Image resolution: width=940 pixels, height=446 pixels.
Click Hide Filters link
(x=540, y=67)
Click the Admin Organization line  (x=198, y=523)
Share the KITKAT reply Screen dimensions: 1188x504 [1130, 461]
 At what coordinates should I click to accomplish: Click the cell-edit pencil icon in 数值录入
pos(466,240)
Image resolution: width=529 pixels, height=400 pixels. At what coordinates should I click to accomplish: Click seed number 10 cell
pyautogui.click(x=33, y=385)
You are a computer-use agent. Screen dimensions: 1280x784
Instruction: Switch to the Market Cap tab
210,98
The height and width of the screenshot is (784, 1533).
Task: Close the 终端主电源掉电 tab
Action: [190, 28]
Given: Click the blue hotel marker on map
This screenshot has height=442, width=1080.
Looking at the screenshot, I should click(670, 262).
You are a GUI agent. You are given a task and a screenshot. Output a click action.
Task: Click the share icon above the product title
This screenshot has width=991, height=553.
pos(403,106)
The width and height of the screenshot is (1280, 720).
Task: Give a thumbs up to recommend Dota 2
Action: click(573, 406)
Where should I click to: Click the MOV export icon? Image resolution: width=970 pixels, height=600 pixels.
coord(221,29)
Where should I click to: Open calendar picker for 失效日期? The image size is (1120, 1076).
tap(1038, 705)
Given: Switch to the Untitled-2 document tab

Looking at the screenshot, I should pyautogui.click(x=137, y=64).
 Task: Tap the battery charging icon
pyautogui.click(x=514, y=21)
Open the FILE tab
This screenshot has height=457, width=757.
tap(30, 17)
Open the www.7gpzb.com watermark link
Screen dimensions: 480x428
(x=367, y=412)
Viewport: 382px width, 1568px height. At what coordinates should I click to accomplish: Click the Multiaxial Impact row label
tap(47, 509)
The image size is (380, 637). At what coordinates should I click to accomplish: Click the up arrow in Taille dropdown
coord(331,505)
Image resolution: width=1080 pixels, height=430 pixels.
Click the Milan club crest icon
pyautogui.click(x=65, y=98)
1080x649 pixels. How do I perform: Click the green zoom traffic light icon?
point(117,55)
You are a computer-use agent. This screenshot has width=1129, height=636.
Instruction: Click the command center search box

☆ ☆ ☆

Problem statement => The lines to return run from the one containing "Viewport: 382px width, 1568px" through the last line of the records above. Give them exactly and include nothing more.

Finished exercise =>
Viewport: 382px width, 1568px height. At what coordinates should I click to accomplish: Click the Multiaxial Impact row label
tap(47, 509)
The image size is (380, 637). At what coordinates should I click to accomplish: Click the up arrow in Taille dropdown
coord(331,505)
Image resolution: width=1080 pixels, height=430 pixels.
Click the Milan club crest icon
pyautogui.click(x=65, y=98)
1080x649 pixels. How do I perform: Click the green zoom traffic light icon?
point(117,55)
You are a computer-use agent. This screenshot has width=1129, height=636.
Instruction: Click the command center search box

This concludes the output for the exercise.